Rating: Summary: One of Dickens' best Review: This is one of Dickens' most mature, sophisticated, and modern works, largely free of the sentimentality and crowd-pleasing melodrama for which he is known. An angry work filled with spleen about the inhumanity of the legal system and the way it grinds people up and spits them out, Bleak House is also notable for the strong ray of hope it holds out in the person of its protagonist, Esther Summerson, and her guardian, Tom Jarndyce. The story concerns an interminable legal case, Jarndyce v. Jarndyce, that has been grinding on for so long that nobody involved with it really knows what it's about anymore, and any money that could possibly be won by any of the litigants has long been swallowed up by legal fees. Caught up helplessly in this incomprehensible mess are Tom Jarndyce and his orphaned wards Esther Summerson and the kissing cousins John and Ada Clare. Also involved in the affair in some mysterious way are the haughty and aristocratic Dedlocks and an enigmatic legal clerk known only as Nemo--the Latin word for "no one." Part mystery, part legal thriller, Bleak House is also one of Dickens' most satisfying books for a modern reader. As a spirited indictment of the legal system it ranks with Nicholas Nickleby and Our Mutual Friend as among Dickens' strongest statements on the side of the poor and disenfranchised against the faceless powers that would crush them.

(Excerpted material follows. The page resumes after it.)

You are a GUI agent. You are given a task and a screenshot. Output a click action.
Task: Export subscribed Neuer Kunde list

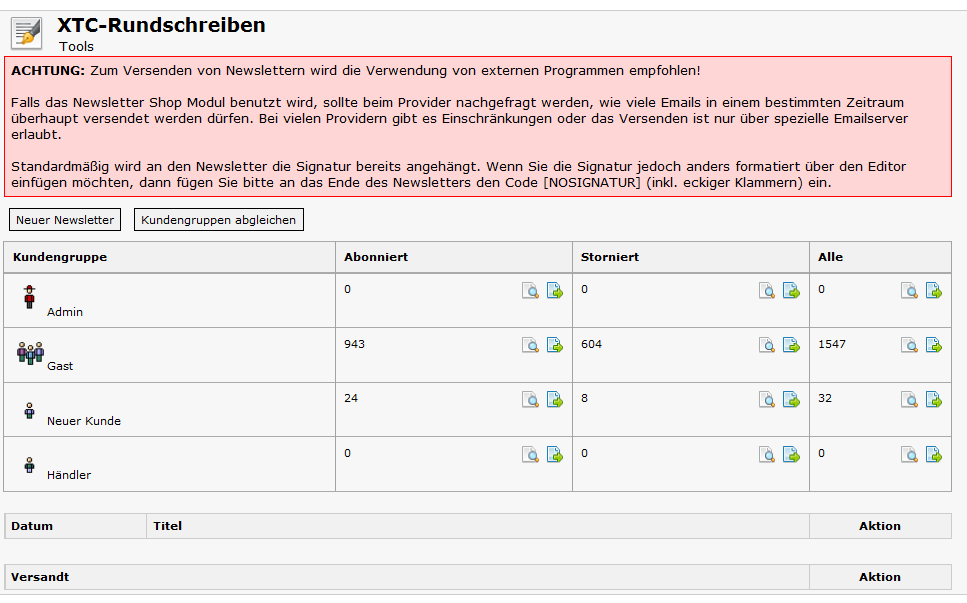point(555,399)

Rating: Summary: "Bleak House" book review (byAJ from OLSOS) Review: Yes, this is a truly wonderful indictment of the British legal system of the time. And I would have to say, equally applicable to the legal systems with British origins today!
No, I have to disagree with a previous reviewer who liked Esther, she's a right pain, like all Dickens' lily white children/women-on-a-pedestal.